A longer notice period provides leeway for these everyday circumstances and allows people to avoid the impact of price or benefit changes.

VCOSS members found the five day bill change notification period confusing compared with the 13 business days for ‘best offer’ notification. Making them 13 days apiece is simpler.

Notify expiring concessions

Recommendation

  • Use bill change notices to prompt people to update their concession eligibility, when facing removal of a concession discount

Bill change notices are not proposed for tariff and charge variations caused by a change to, withdrawal, or expiry of, a government-funded energy charge rebate, concession or relief scheme. This appears to include price changes when a retailer does not have enough information about someone’s concession eligibility.

VCOSS recommends requiring a bill change notice to be issued in these circumstances. People should be alerted, in advance, with a bill change notice, if the retailer needs updated information about a person’s concession status to continue applying a concession.
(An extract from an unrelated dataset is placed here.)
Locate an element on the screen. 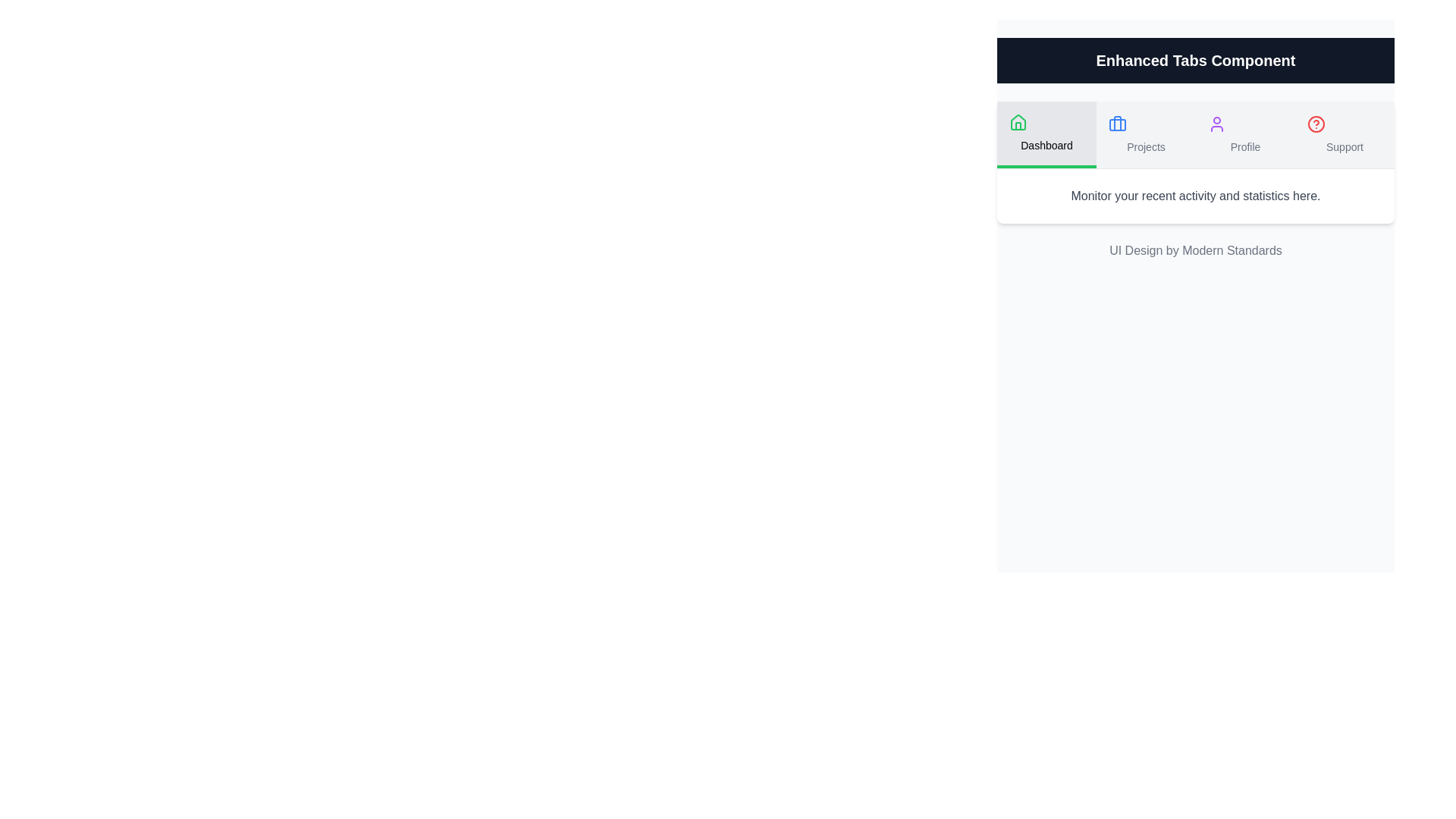 The height and width of the screenshot is (819, 1456). the text label indicating the purpose of the user's profile tab, which is located below the purple user icon in the third tab of the top navigation bar is located at coordinates (1245, 146).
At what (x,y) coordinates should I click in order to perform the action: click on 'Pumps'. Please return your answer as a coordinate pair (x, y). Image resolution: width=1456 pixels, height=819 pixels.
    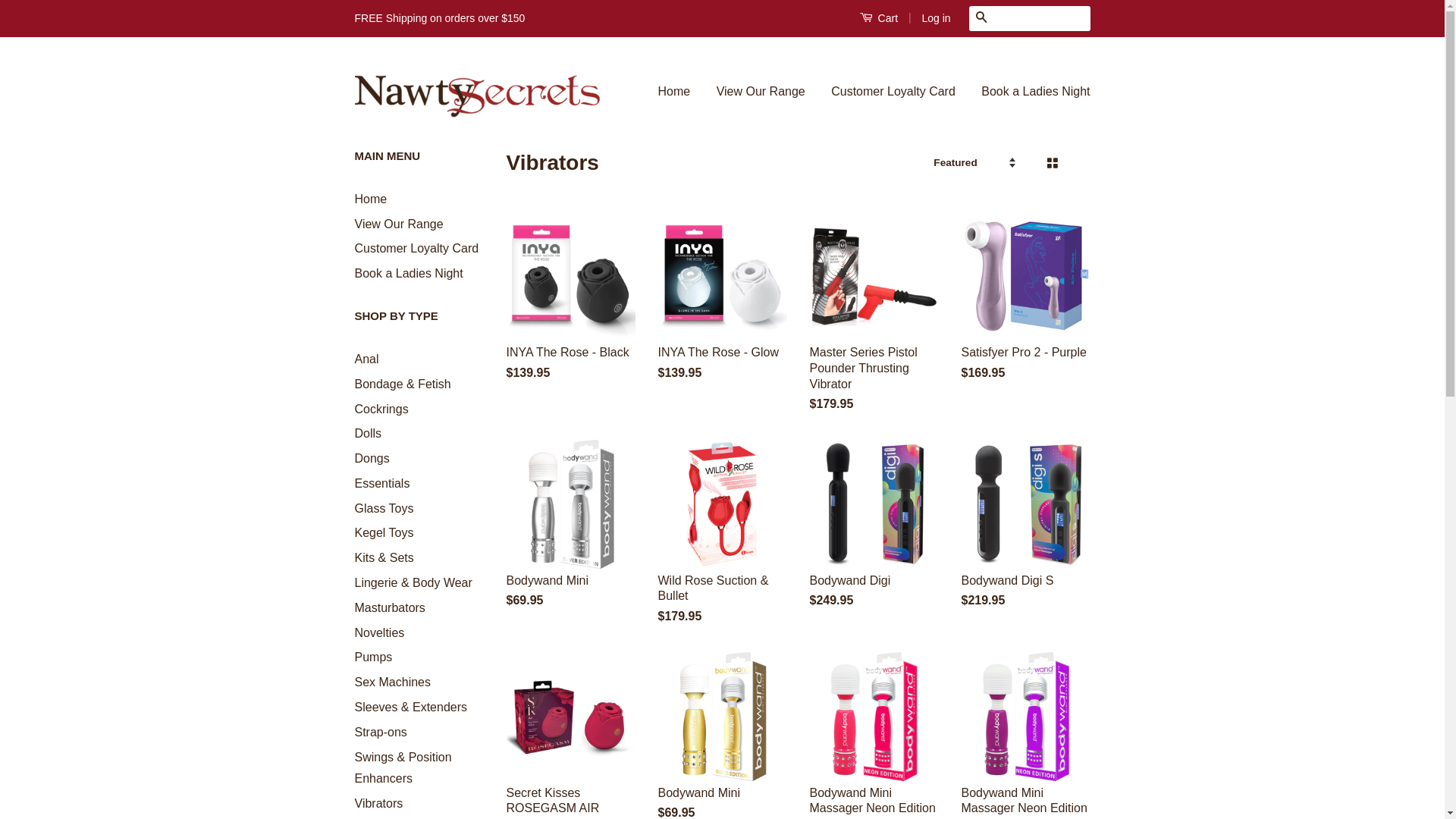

VCOSS members report people often lose concessions because their eligibility information is not up-to-date, but are not notified of this problem.

Further, bill change notices should provide this information when the ‘best offer’ includes a concession discount. That ‘best offer’ could be misleading if the person will soon lose their concession.

Provide clear advice

In a complex energy market people face difficulty securing a good deal without hidden catches.

VCOSS strongly supports the ‘clear advice’ entitlement proposed by the ESC. Retailers must make people aware of the dollar costs of all terms and conditions of an energy deal, when entering a contract, and before the retailer obtains explicit informed consent. Retailers must also advise of any more suitable offers.

The ‘clear advice’ entitlement complements ‘best offer’ notifications, which do not contain information on their conditions. VCOSS particularly supports clear advice being provided about:

      • the consequences of not complying with conditions, including on-time payment conditions
      • service fees and charges, like paper billing
      • estimated meter reads, including avoiding them, checking for them on bills, and contacting retailers if they seem incorrect
      • more suitable offers, based on people’s consumption and payment histories.

VCOSS members also suggest retailers use ‘clear advice’ to build energy literacy. This includes providing basic advice about checking energy use on bills, and questioning odd readings.

VCOSS wants retailers to strongly comply with these provisions, bolstered by rigorous enforcement. Compliance will become easier after other reforms to the energy market are implemented, such as fixing energy offer prices for a minimum of 12 months, and capping non-compliance costs. Emerging market developments will also help, including ‘no discount’ retailers, and promotion of no-discount and unconditional discount deals by other retailers. Retailers have considerable scope to reduce the complexity of their offers, and help make providing clear advice easier.

[1] Essential Services Commission, Victorian Energy Market Report, 2016-17, 41.